I’m going to tell you a secret. I was in love. Not some ordinary love. The core shaking kind. He was in my world for 3 years. 2018 until earlier this year. Most people didn’t know. Just a (very) few close friends. My family didn’t know. He was my secret. Secrecy allowed me to just be with him and be immersed in this unconventional thing we had. I didn’t have to answer questions about what we were, where we were going, future talk. Just be.
He was one of my absolute best friends. We’d talk for hours. Sometimes we’d just sit and stare at each other. We’d lock hands all the time. We ate chicken from Harold’s and talked about the deepest shit like it was air. Everything felt easy. We were like the breeze, as Jill Scott said. Our energy aligned.
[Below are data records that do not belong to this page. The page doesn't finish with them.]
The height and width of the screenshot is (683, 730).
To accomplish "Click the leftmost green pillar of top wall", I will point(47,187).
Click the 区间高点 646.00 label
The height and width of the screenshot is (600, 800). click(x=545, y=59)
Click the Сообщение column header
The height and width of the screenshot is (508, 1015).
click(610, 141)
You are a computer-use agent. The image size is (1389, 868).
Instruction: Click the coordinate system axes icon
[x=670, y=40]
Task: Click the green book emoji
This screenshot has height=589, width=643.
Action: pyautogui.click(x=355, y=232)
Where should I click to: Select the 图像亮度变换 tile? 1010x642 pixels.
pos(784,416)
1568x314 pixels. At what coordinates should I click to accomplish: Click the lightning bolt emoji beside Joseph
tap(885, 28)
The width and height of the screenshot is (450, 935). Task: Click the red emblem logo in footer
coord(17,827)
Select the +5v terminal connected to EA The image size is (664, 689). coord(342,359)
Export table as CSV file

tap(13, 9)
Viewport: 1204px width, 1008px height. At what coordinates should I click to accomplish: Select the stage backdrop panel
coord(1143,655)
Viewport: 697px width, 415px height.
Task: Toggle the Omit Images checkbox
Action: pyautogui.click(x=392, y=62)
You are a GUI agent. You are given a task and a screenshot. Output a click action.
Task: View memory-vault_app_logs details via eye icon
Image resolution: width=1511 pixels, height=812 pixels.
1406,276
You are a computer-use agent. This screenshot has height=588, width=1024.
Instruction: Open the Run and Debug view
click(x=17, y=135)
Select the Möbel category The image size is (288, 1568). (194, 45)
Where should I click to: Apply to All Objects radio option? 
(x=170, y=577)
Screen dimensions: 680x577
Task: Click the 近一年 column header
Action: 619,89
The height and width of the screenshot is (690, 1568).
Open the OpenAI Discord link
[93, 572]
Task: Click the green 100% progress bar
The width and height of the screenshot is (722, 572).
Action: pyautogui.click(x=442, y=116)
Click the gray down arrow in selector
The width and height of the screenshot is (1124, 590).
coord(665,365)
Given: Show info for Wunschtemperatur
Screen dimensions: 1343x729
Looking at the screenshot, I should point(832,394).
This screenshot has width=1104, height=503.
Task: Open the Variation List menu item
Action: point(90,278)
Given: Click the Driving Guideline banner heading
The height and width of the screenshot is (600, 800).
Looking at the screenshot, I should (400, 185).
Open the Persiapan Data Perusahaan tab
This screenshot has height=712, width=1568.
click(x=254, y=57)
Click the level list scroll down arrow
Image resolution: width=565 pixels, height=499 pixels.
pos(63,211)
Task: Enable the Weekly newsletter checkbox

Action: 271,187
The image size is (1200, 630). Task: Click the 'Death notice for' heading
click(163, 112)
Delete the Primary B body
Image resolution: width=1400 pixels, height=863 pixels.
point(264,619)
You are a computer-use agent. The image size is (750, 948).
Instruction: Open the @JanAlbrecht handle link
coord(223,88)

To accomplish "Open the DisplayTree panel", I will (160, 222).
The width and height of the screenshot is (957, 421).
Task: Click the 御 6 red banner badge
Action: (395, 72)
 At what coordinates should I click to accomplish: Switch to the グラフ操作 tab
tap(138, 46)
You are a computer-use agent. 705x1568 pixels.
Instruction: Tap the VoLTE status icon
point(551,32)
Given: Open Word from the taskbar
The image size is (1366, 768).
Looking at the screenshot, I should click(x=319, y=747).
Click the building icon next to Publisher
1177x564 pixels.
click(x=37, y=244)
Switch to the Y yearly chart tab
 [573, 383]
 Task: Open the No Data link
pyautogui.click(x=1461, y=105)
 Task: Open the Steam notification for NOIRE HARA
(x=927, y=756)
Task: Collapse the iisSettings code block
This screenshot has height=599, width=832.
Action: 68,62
We filled each other’s cracks and crevices while still allowing space for us to be autonomous and individual. We laughed until our sides hurt. We were vulnerable to each other. We could tell each other things we’d never told anyone, sometimes not even ourselves
One time we broke up and I sobbed for weeks like my insides were trying to break free from my body. A betrayal. Not simply because that’s not who or what we were. Small betrayals can feel like chasms when you’re that close to someone.
This wasn’t small so it felt like the Grand Canyon. We didn’t talk for 3 months and I felt barren. Like I had a gaping wound that wouldn’t subside no matter how much I treated it. Most folks didn’t know and those who knew didn’t truly understand. We were otherworldly.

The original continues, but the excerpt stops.